To read Yusuf al-Qaradawi’s 1984 book, Islamic Education and Hasan al-Bana, is to get an Islamic education. Nobody should be allowed to talk about Islam or political Islamism without having read this or similar texts. Just as Marx claimed in the “Communist Manifesto” for his movement, the Islamists, too, disdain to conceal their aims. Yet those who don’t read their actual texts, speeches, and debates but only their public relations' disinformation know nothing.
It’s easy to see why al-Qaradawi is the leading Sunni Islamist thinker in the world today, the spiritual guide behind Egypt's Islamist revolution. He knows how to express his ideas clearly and persuasively. Here is his depiction of the Muslim world before the rise of revolutionary Islamism to power and prominence:
‘’Just imagine a waste land which has no sign of leaf or tulip or hyacinth far and wide, but which blossoms forth immediately with the first sprinkle of the rains of blessing, and fields of flowers begin to bloom. Lifeblood starts circulating in its lifeless body…..

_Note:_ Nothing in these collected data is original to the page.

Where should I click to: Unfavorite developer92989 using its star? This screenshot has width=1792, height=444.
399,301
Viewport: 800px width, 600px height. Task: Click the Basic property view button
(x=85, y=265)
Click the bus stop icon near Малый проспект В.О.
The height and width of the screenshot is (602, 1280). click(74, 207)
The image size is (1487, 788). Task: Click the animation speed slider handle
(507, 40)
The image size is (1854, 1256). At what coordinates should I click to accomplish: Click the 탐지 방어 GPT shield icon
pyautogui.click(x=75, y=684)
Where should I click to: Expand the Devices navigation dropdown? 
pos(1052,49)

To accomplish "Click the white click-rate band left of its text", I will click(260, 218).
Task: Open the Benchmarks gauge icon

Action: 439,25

"The condition of the Muslim nation was like a wasteland in the middle of the fourteenth century Hijri (mid-nineteenth century). The pillars of caliphate had broken which was the last display of unity under the flag of Islamic belief. Islamic countries were breathing their last under the talons of capitalist countries like Britain, France and others, so much so that Holland, whose population was [small] dominating over the ten million strong population of Indonesia with the help of force and weapon. It had spoilt the face of Islamic decrees and putting Quran behind was busily engaged in its disrespect. Blind imitation of self-made Western laws and appreciation of foreign values had set over the lives of Muslims. The youths and lovers of new culture who were bearers of the so-called modern culture were particular victims of this. Western domination upon the field of education and means of communication was producing heaps of Westernized `Khan Bahadur" (honorable people) whose names were no doubt Islamic but brains were West-bred.’”
There is a huge amount to analyze in this passage. Notice his different angle on what for the Western author would be a tale of Western imperialism and on the technological and organizational backwardness of Muslim peoples. Al-Qaradawi does not put the emphasis on Western strength or even injustice but on Muslim weakness. He does not flinch from facing the humiliations of the situation. He promises--as the Arab nationalists did sixty years ago--that his doctrine will bring rapid development and tremendous power. Like Soviet leader Nikita Khrushchev once said, al-Qaradawi pledges to the West, ""We will bury you."